Thursday, August 30, 2012

role model liberalism and soap opera


As everyone knows, the best Danish tv program ever was Kingdom (Riget), the Lars van Trier weirdness. And in fact I’d go so far as to say that no other program featuring autistic, dwarfish dishwashers as a Greek chorus to the main events was as good as Lars van Trier’s version of an autistic, dwarfish pair of dishwashers acting as a Greek chorus to the main events in the show. My favorite character in Riget is, of course, the evil Swedish doctor, who comes to the Danish hospital trailing rumors of malpractice in his native Sweden. The show made his denunciations of Denmark a regular feature: as I recall, many episodes ended with him standing on the hospital roof, looking towards Sweden, and showering curses – like a Swedish Mephistopheles – down upon the incorrigibly backwards Danes. “Here is Denmark, excreted from limestone. There is Sweden, chiselled from granite. Danish scum!”  Here’s the Youtube link thatlines up all the curses.

However, Kingdom was a one shot deal. Lately, A. and I have been watching Borgen, another Danish tv series. This one is about a female prime minister – you can see it on Linktv, complete with English subtitles. It is an interesting study in Role Model Liberalism. The prime minister is elected as a moderate – which, in tv land (and in the media) – is the G spot of politics. The idea actually goes back to Aristotle’s Rhetoric –we take social temperaments or positions, we label them as extremes as one type or another, and we then have a mathematical grasp of them, so that we can find the middle. A young man is impetuous, an old man is scared of any change, and a middle aged man is sometimes impetuous, and sometimes scared of change – or prudent. This sociology of types has long been obsolete, but in the media world, it is applied religiously to politics: if the left wants x and the right wants z, why, y must be just what the world is waiting for! This method makes no sense, since it neither diagnoses the political problem nor the solution.  However, it has tremendous fans in the media, in which the people who are ‘opinionmakers’ or tv series directors are paid enormously and want to keep their class positions, but at the same time have identified themselves as representatives of a long tradition of progress. It is the same impulse that keeps geriatric rock n roll bands singing tunes full of old adolescent sneering. 
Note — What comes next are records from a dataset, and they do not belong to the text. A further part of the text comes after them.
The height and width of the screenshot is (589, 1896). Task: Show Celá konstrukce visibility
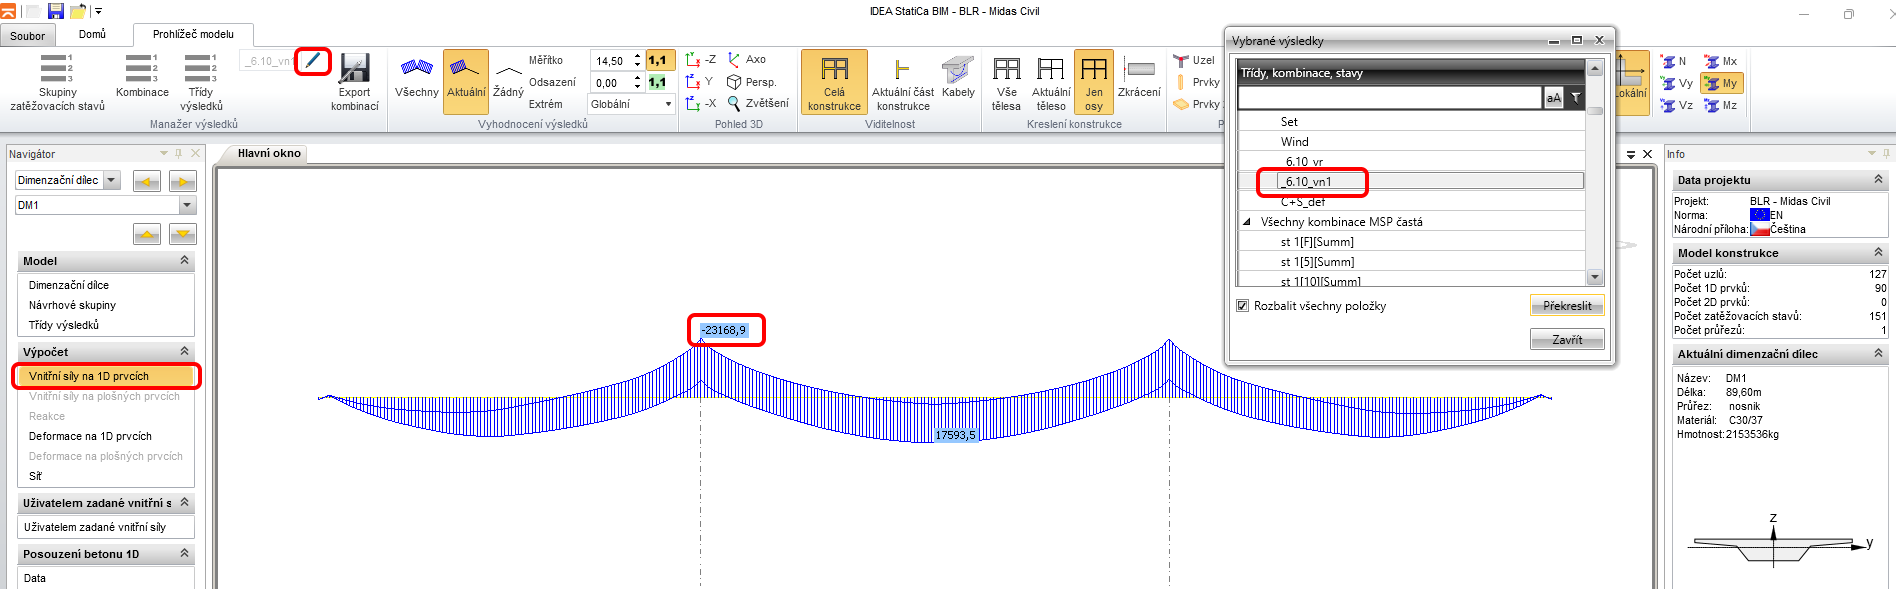834,81
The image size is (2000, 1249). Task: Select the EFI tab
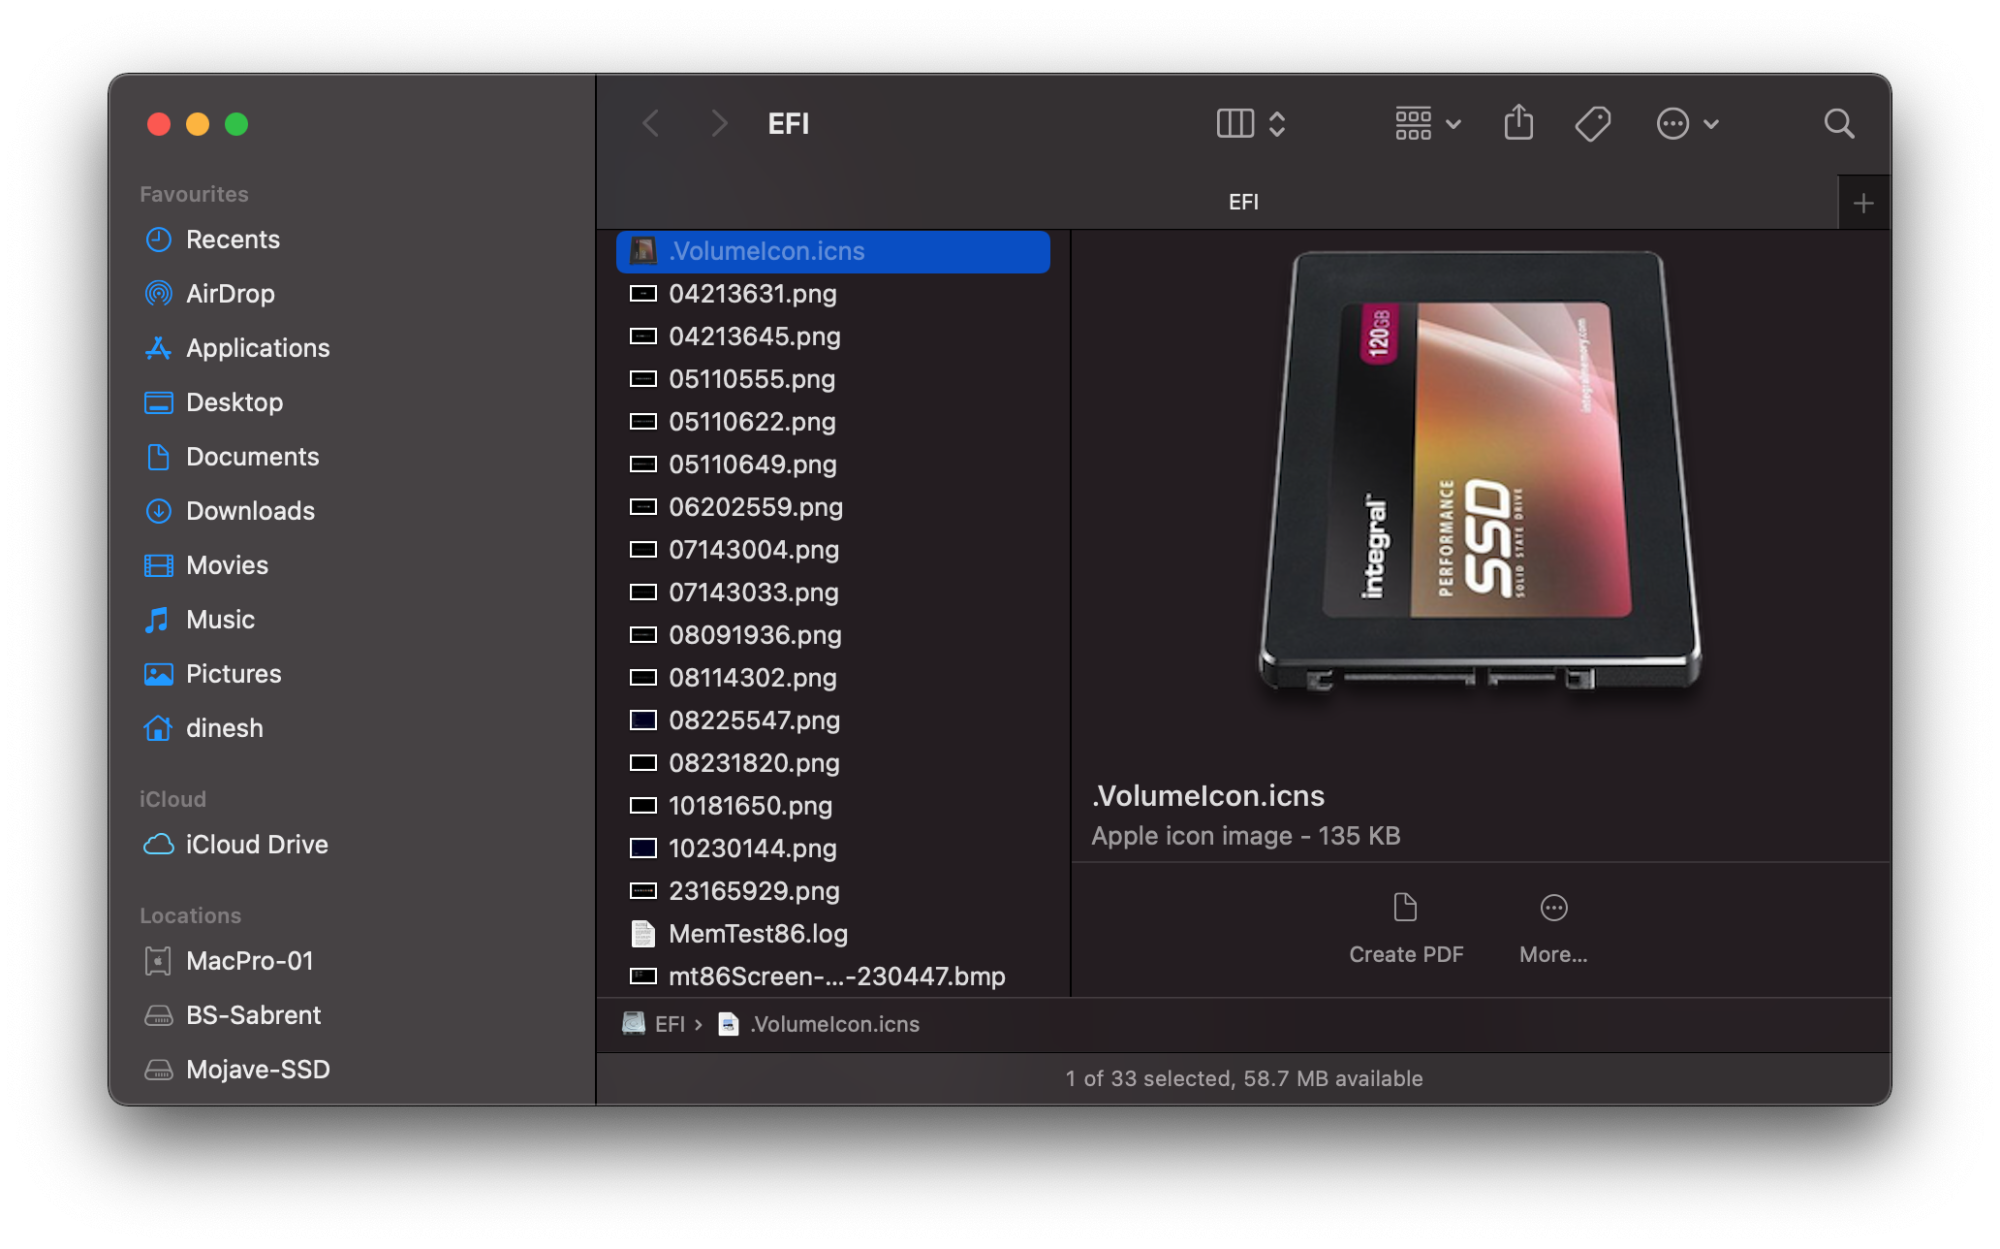point(1243,202)
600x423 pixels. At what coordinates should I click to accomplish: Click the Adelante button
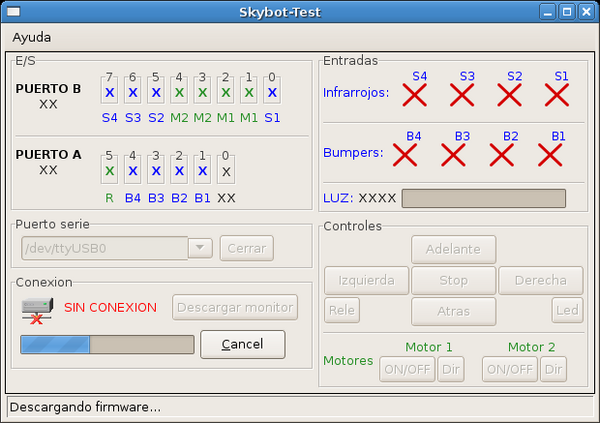point(453,249)
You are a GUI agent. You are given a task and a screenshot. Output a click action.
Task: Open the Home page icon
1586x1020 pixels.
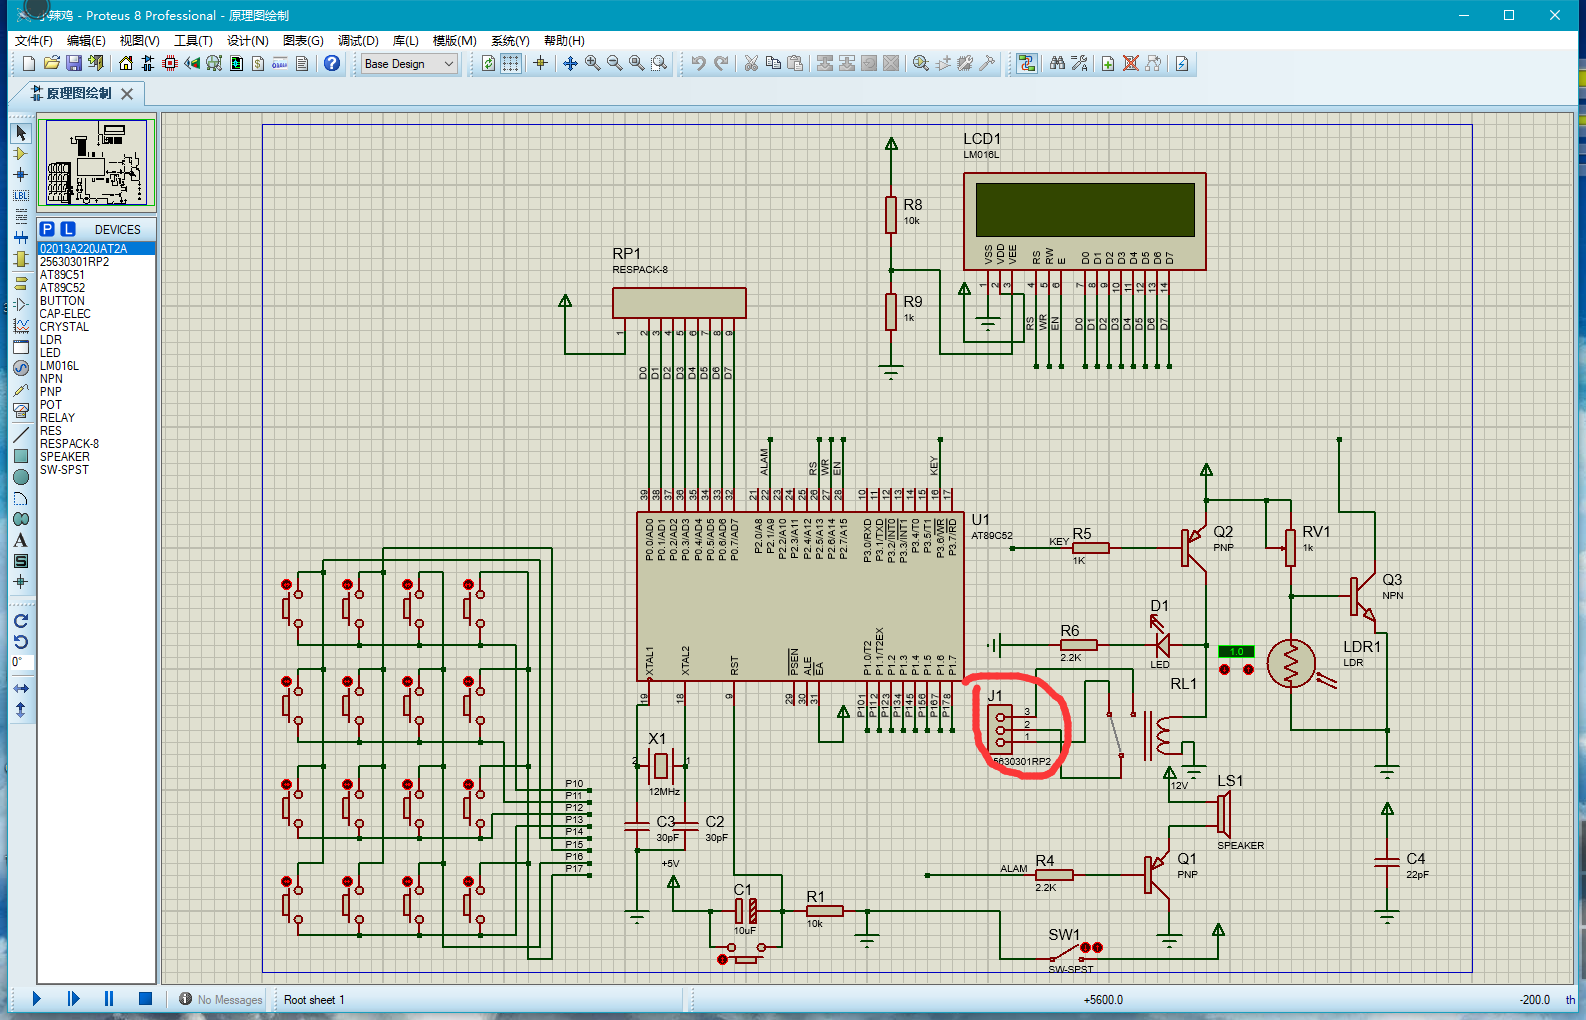[126, 63]
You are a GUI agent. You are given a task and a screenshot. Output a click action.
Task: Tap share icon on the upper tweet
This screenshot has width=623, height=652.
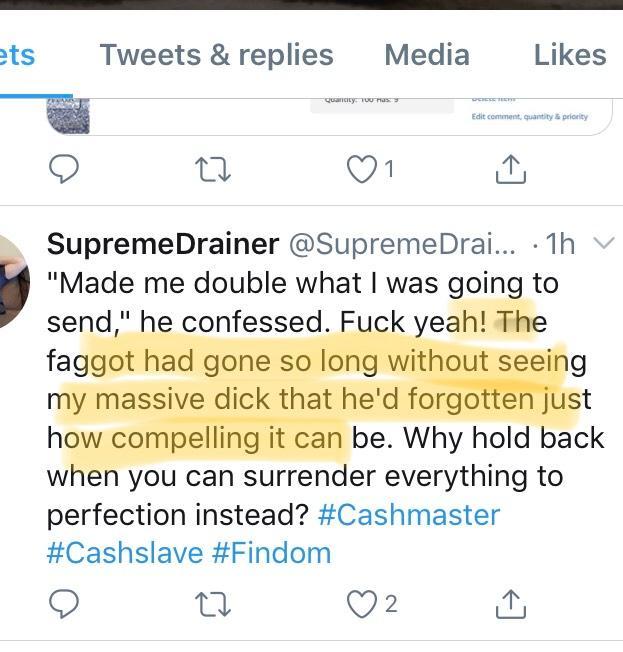pos(511,170)
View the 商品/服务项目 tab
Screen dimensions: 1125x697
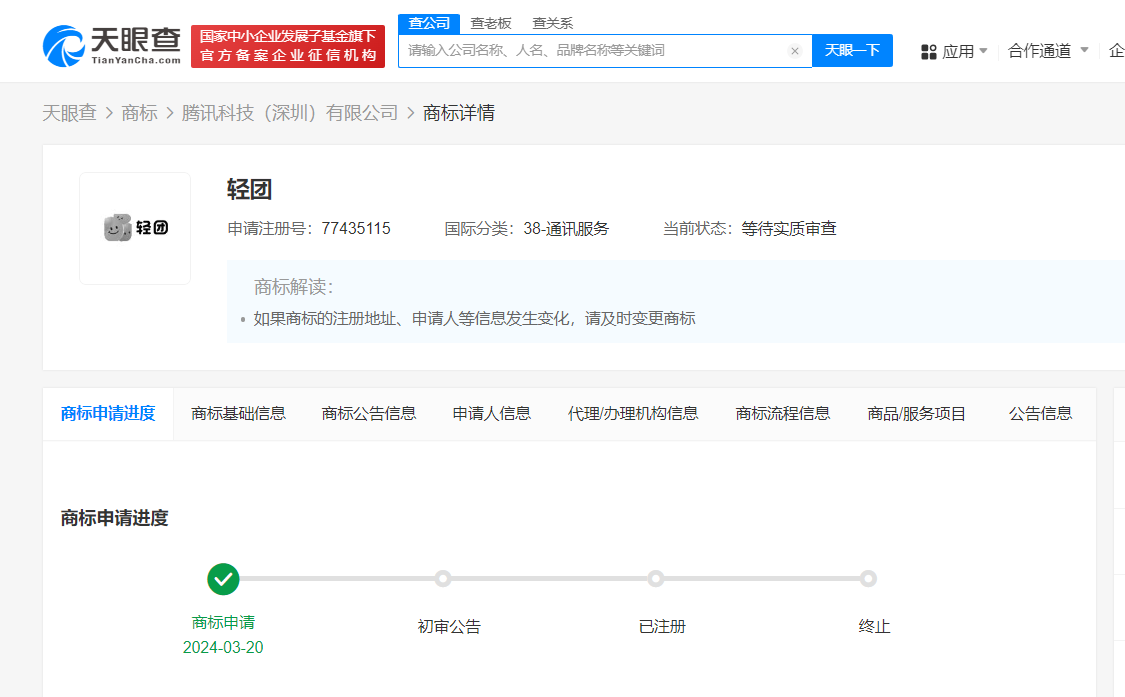[x=916, y=412]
The show I boggled at was one involving a crisis –the show is set up around the old crisis/solution format – that occurs when the Prime Minister  daringly introduces a law that would force corporations to institute parity between men and women (50-50) on their corporate boards. This is introduced with the implication that here we have the latest in ultra-feminism. That the measure would simply affect say one hundred wealthy women in Denmark is never, quite, brought to the fore. The reason is that this is the feminism of role models, and obviously the writers and producers think that the triumph for some corporate dog is a triumph that can be shared by all women. Just as women could once look at movie stars  and dream a little dream, now they can look at the rich and sassy bread of  corporate heads and feel liberated deep inside.

Role model liberalism used to be called tokenism and other dirty names, in the radical sixties,  but it has gradually crept into the very texture and weave of the contemporary liberal or progressive ethos, and not only in America. Of course, the crisis in the show was averted when finally, the prime minister and the CEO of Denmark’s biggest corporation face off and she gets him to yield – cause he’s a very human curmudgeonly CEO. Of course – no caricatures of Mr. Moneybags in the era of  Role model liberalism!

Luckily, the show realizes that role model liberalism is incorrigibly dull –thus, the real juice   in it all tends to the standard soap opera themes that are our real role models for getting into and out of trouble in the prison  of ordinary life : will the p.m.’s husband adjust to her new fame? Will the spokesman have an affair with the Labour Minister? Role model  liberalism dissolves, at the crucial points, into the older appetites. I like the older appetites a great deal, but I feel like raining curses on Denmark whenever the moderate political solution raises its ugly head in the program.